Abstract

Adequate numerical prediction and forecasting of reservoir performance rely on the knowledge of relative permeabilities. In gravity driven processes the flow is complex, consisting of co-current and counter-current flows. This work describes the characteristics of gravity driven flow and provides generalized permeabilities (or mobilities) for such flow. The results can be used in improved numerical simulation of gravity drainage processes.

Background

The standard multiphase relative permeability approach used in existing reservoir simulators is sufficient for describing steady state processes for either co- or countercurrent flow. However, in the case of complex three dimensional flow that combines both co- and counter-current components, such as that in gravity drainage processes, transport coefficients have more complex form and should be addressed through matrix formulation.
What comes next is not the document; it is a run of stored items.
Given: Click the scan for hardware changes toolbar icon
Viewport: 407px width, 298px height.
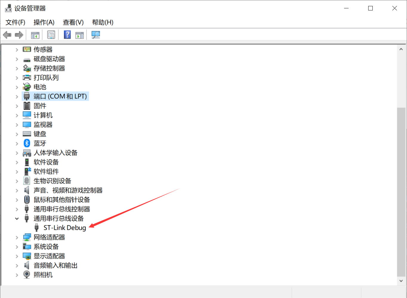Looking at the screenshot, I should point(95,35).
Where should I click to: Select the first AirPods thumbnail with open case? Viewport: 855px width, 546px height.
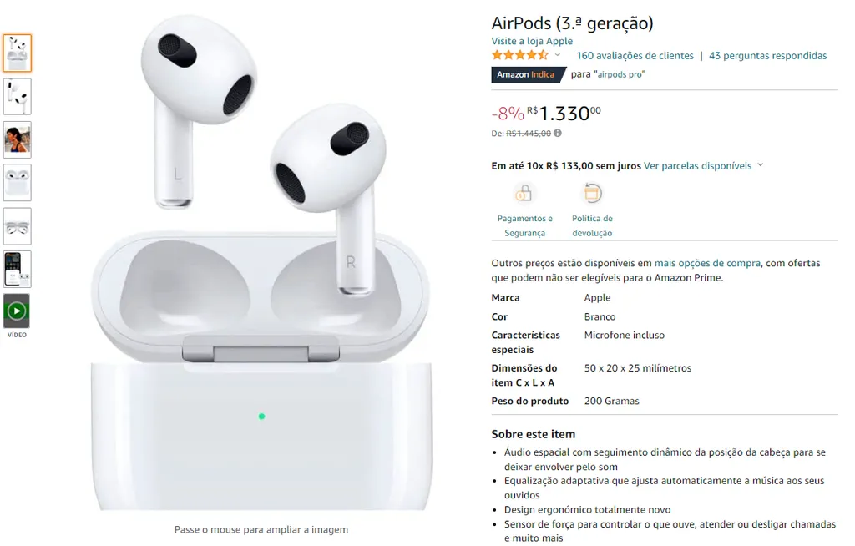[x=17, y=53]
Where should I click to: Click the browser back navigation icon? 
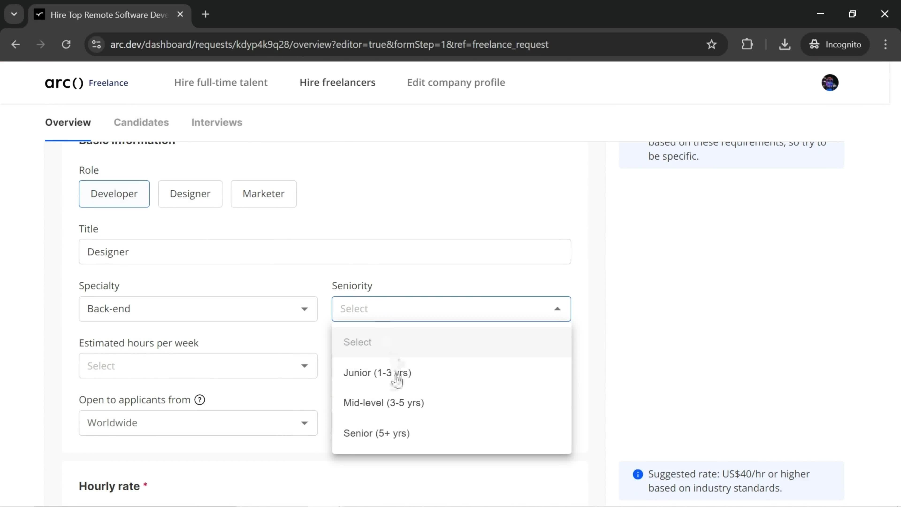click(15, 44)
Furthermore, in the case of non-steady state counter-current flow in gravity drainage, the effective mobility becomes a more complex function of steady state relative permeabilities and the standard approach no longer represents the physics of the process accurately.
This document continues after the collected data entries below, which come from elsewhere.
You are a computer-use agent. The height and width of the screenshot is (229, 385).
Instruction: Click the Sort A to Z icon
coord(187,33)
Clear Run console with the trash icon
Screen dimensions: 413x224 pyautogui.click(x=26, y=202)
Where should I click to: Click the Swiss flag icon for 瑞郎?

During the last decade, new matrix formulation of phase mobilities has been extensively discussed in the literature. The theory is mature and its implementation is long overdue. The new momentum equations are a natural extension of the standard formulation with proper representation of cross influences between flowing phases. The theory provides improved flow description as compared to the standard relative permeability concept in modeling complicated non-steady state processes such as gravity drainage. This is due to:

  1. correct description of multiphase flows,

  2. easy incorporation into existing multiphase simulators,

  3. being a natural extension of existing standard relative permeability theory.

Introduction

A description of multiphase flow in porous media through matrix representation was initiated by Rose (1969). A significant number of papers on the subject for example, Kalaydjian (1987, 1990), Spanos, et al (1988), Rose (1990a, 1993), Goode et al (1993), Bentsen et al (1993, 1994) along with many others, have appeared since then. All these works emphasized effects of viscous lubrication of two phases simultaneously flowing in porous media, so called Yuster effect. The significance of the cross terms in flow equations and even their existence was, until recently, only a theoretical statement. The experimental work by Dullien and Dong (1996) illustrated that there is no doubt that pressure gradient in one phase can drag the other phase, even if the pressure gradient in the second phase is zero. Recent theoretical work has shown that viscous friction between phases is not the only reason that gives rise to non-zero cross-coefficients in the transport equations. Capillary coupling between phases can lead to similar effects (Babchin and Yuan, 1997). This paper discusses application of matrix formulation of transport equations to the description of gravity drainage processes.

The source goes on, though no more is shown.